Apply it in parallel lines approx 150mm long then a small gap, then another line etc. as it is important not to trap any air behind the mirror, the lines & gaps will let it breath ( more important is fixing in a bathroom)

If it is in a moist enviroment get the back of the mirror foiled.

Jason


----------



## marknotts (1 Sep 2015)

good tips, I'm going to be making a large oak framed mirror soon and was thinking of attaching the hook loops to a sheet of ply, then the mirror to the ply and building the frame around the ply and glass, instead of attaching the hook loops to the frame and having a lot of weight pushing down on the bottom of the frame.

would contact glue work aswell? instead of using a mastic style glue which has the possiblity of a few small air gaps between the lines, I was thinking before reading this thread to use contact glue spread on the ply, basically the same stuff that was used to vaneer the ends of a kitchen worktop.

http://www.wickes.co.uk/Wickes-High-Str ... l/p/241101


----------



## blackrodd (2 Sep 2015)

Like the man said, you need mirror adhesive for a mirror as other adhesives attack the mirror's backing,
which means the mirror would eventually come away from whatever it is, or was, fixed to and smash!
http://www.sealantsonline.co.uk/product ... m=products

Probably as cheap as you'll get, Regards Rodders


----------



## Mike-W (2 Sep 2015)

I was faced with this very problem a few months ago, i asked the glazer who supplied the mirror and ended up using Geocel Mirror fix from Screwfix, cost me about £7.


----------



## paulrockliffe (2 Sep 2015)

I bought my bathroom mirror online and they recommended mirror adhesive because normal stuff attacks the foil back, so I used that.

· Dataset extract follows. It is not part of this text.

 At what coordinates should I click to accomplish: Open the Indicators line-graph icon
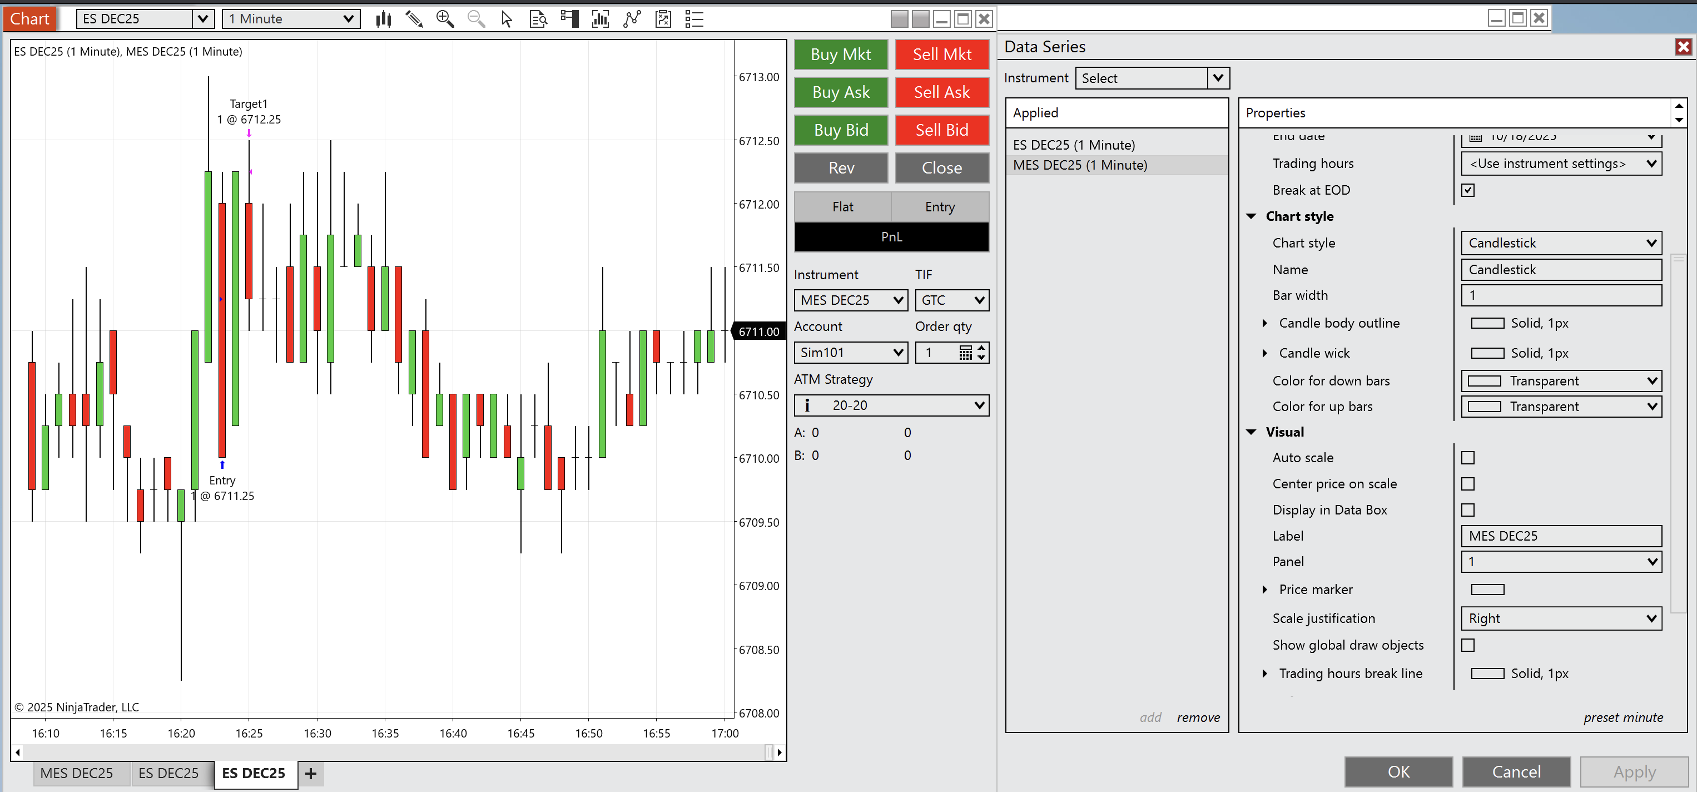[x=632, y=19]
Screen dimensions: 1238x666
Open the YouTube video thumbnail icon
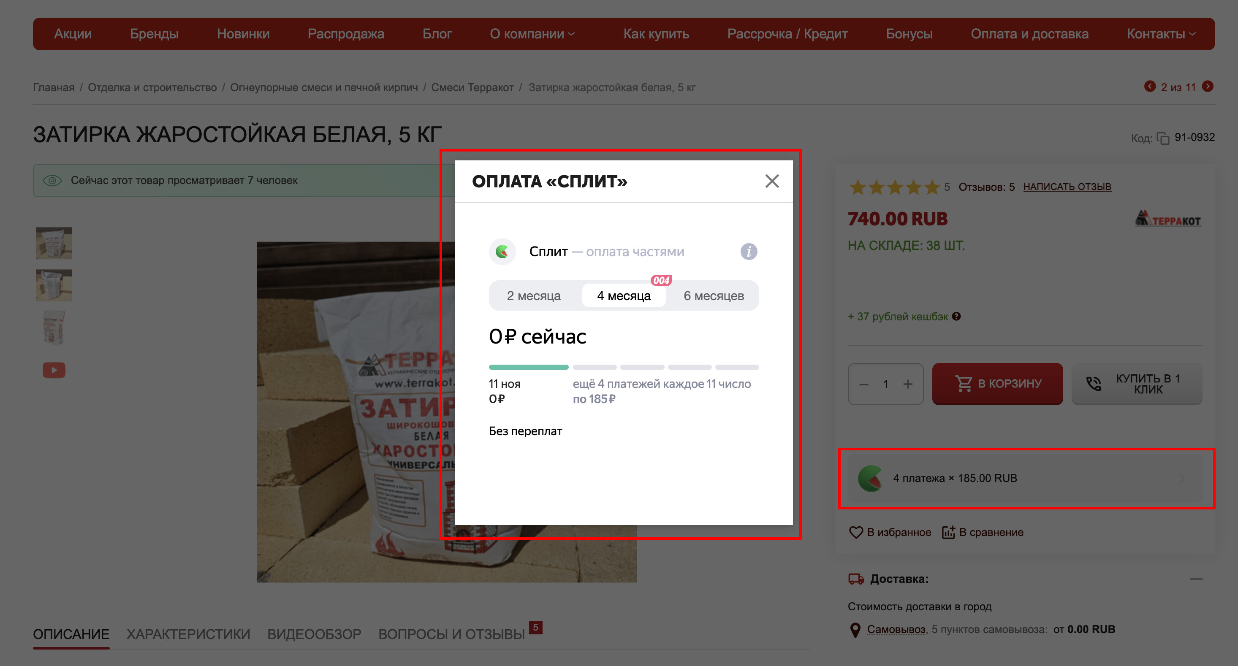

My wall was nowhere near vertical though, sloping about 12mm over the 60cm height of the mirror, so I used ply blocks and spacers screwed to the wall first, then glued to that. Supported at the bottom with tile spacers onto the tiles below while the adhesive set and it's rock solid. Grouting the gap then stops any movement for the full belt and braces.

I used (a lot) of caulk to fill the gap behind the mirror towards the top, which has marked one corner a tiny bit, so definitely beware of non-approved chemicals!

Incidentally, before I fitted the mirror I dropped it and cracked the corner, so bought a new one. I recently made a jewlery cabinet using the mirror as the front, with spare bits of ash from a wardrobe project. The mirror has a bevel on it, that meant it had to be recessed into the frame by 20mm. It was only when I'd cut up the 45mm wide strips of ash for the frame that I realised I had no means of cutting a 20mm deep stopped slot in the ash that was 4mm wide.

I wasn't overly confident, but as a last resort I routed the recess into the back of the ash frame and then used the rest of the mirror adhesive to glue the mirror into the frame. It's a 600 x 400 mirror, so pretty heavy, with a slim frame of 45mm x 15mm profile. My concern was that the weight would cause the glue on the hinged edge to part from the wood and rip the frame apart. It hasn't moved a jot, the glue is that good!


----------